Reputation: 3872
I have a vector with sample locations, here's a sample:
test <- c("Aa, Heeswijk T1", "Aa, Heeswijk t1",
"Aa, Middelrode t2", "Aa, Middelrode p1",
"Aa, Heeswijk t1a", "Aa, Heeswijk t3b",
"Aa, test1 T1", "Aa, test2 t1")
These strings are made out of a location name ("Aa, Heeswijk"), a route code ("T1", "p2", "t3") and sometimes a subroute ("a" or "b"). Unfortunately the route codes (t1, t2, p1, t1a) are sometimes in upper and sometimes in lower case. I want to have all the route codes in UPPER case, leaving the name and subroute unchanged. My expected outcome is:
"Aa, Heeswijk T1", "Aa, Heeswijk T1",
"Aa, Middelrode T2", "Meander Assendelft P1",
"Aa, Heeswijk T1a", "Aa, Heeswijk T3b"
"Aa, test1 T1", "Aa, test2 T1"
I have looked at toupper()
but that changes to whole string. I could also use gsub:
gsub("t1","T1", test)
gsub("t2","T2", test)
#etc.
But there must be a better R-ish way?!
Note: Route codes are always 2 chars long, have a char and an integer and are preceded by a space. So the char to change to upper is always located at the second or third from last.
Upvotes: 3
Views: 3014
Reputation: 12580
If you'd like to avoid regex (which I wouldn't recommend doing), you can practice some R gymnastics:
df <- data.frame(do.call(rbind, strsplit(test, " ")), stringsAsFactors=FALSE)
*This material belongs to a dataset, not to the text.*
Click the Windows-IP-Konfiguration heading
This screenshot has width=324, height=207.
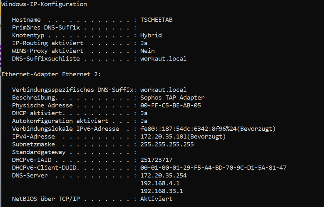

Now you have everything split into colums of a dataframe:
> df
X1 X2 X3
1 Aa, Heeswijk T1
2 Aa, Heeswijk t1
3 Aa, Middelrode t2
4 Aa, Middelrode p1
5 Aa, Heeswijk t1a
6 Aa, Heeswijk t3b
7 Aa, test1 T1
8 Aa, test2 t1
Next:
df[, 3] <- paste(toupper(substr(df[, 3], 1, 2)), substr(df[, 3], 3, nchar(df[, 3])), sep="")
will do your uppercasing:
> df
X1 X2 X3
1 Aa, Heeswijk T1
2 Aa, Heeswijk T1
3 Aa, Middelrode T2
4 Aa, Middelrode P1
5 Aa, Heeswijk T1a
6 Aa, Heeswijk T3b
7 Aa, test1 T1
8 Aa, test2 T1
Lastly, collapse it all back down:
ans <- apply(df, 1, paste, collapse=" ")
ans
...which gives you:
> ans
[1] "Aa, Heeswijk T1" "Aa, Heeswijk T1" "Aa, Middelrode T2" "Aa, Middelrode P1" "Aa, Heeswijk T1a" "Aa, Heeswijk T3b" "Aa, test1 T1"
[8] "Aa, test2 T1"
Upvotes: 1
Reputation: 887891
We can use regex lookarounds. We match and capture a word starting with lower case letter followed by regex lookahead number ((?=[0-9])
) as a group (using parentheses) and in the replacement we use \\U
followed by the capture group to convert it to upper case.
sub('\\b([a-z])(?=[0-9])', '\\U\\1', test, perl=TRUE)
#[1] "Aa, Heeswijk T1" "Aa, Heeswijk T1" "Aa, Middelrode T2"
#[4] "Meander Assendelft P1" "Aa, Heeswijk T1a" "Aa, Heeswijk T3b"
Or without using the lookarounds, we can do this with two capture groups.
sub('\\b([a-z])([0-9])', '\\U\\1\\2', test, perl=TRUE)
Testing with the updated 'test' from the OP's post
sub('\\b([a-z])(?=[0-9])', '\\U\\1', test, perl=TRUE)
#[1] "Aa, Heeswijk T1" "Aa, Heeswijk T1" "Aa, Middelrode T2"
#[4] "Aa, Middelrode P1" "Aa, Heeswijk T1a" "Aa, Heeswijk T3b"
#[7] "Aa, test1 T1" "Aa, test2 T1"
Upvotes: 4